### PROVIDED MATERIAL

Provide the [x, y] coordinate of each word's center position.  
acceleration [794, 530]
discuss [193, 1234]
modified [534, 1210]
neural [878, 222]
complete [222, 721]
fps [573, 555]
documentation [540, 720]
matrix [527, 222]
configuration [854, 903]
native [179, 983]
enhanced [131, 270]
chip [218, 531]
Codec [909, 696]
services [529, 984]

### OBJECTIVE
Transcribe the lines above word for word.

### FINISHED EXERCISE
Provide the [x, y] coordinate of each word's center position.  
acceleration [794, 530]
discuss [193, 1234]
modified [534, 1210]
neural [878, 222]
complete [222, 721]
fps [573, 555]
documentation [540, 720]
matrix [527, 222]
configuration [854, 903]
native [179, 983]
enhanced [131, 270]
chip [218, 531]
Codec [909, 696]
services [529, 984]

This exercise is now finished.